Even within the alliance that fought the election, the optics were poor. The Congress did not appear as a unified force, and Rahul Gandhi avoided sharing the stage with M K Stalin throughout the campaign. In Tamil Nadu, where political grammar is unusually attentive to gesture, that visible distance mattered. After years of declarations of brotherhood, it read as something worse than disagreement. It read as embarrassment.
It is worth saying plainly that a faction within the Tamil Nadu Congress has long preferred the AIADMK to the DMK, and the post-result swing toward TVK draws on the same impulse: A search for a partner that does not subordinate Congress candidates the way the Dravidian majors have. To see why, the alliance arithmetic has to be examined honestly.

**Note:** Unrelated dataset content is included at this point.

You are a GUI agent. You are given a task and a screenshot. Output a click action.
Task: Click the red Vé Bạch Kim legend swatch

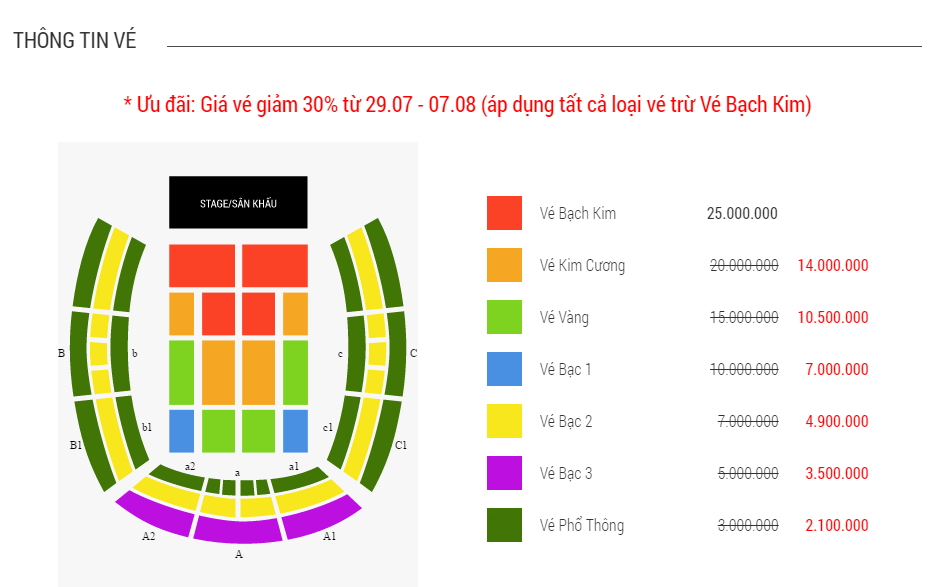coord(504,213)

With the DMK, Congress relies on the ally’s cadre and resources to fight elections, and the strike rate has been remarkable. But that dependency narrows the post-victory horizon: The DMK is a stratified, programmatic party, and a Congress MLA elected on its strength has very little room to operate independently in the constituency. With the AIADMK, the equation would not be fundamentally different — perhaps worse, because the AIADMK is a bottom-heavy organisation built around a centralising leadership at the top, and is, electorally, an anti-Congress party in much of its base. In either case, the Congress wins seats but hollows out its own ground game.
The TVK presents a different configuration. It has a charismatic leader who has demonstrated that he can convert personal appeal into votes for those he endorses, and it does not yet have a party structure dense enough to dictate to its alliance partners. For Congress representatives, that means more independent room in the constituency, and at the state level, cabinet berths after roughly six decades. Some dependency is inevitable; far less than under either Dravidian major.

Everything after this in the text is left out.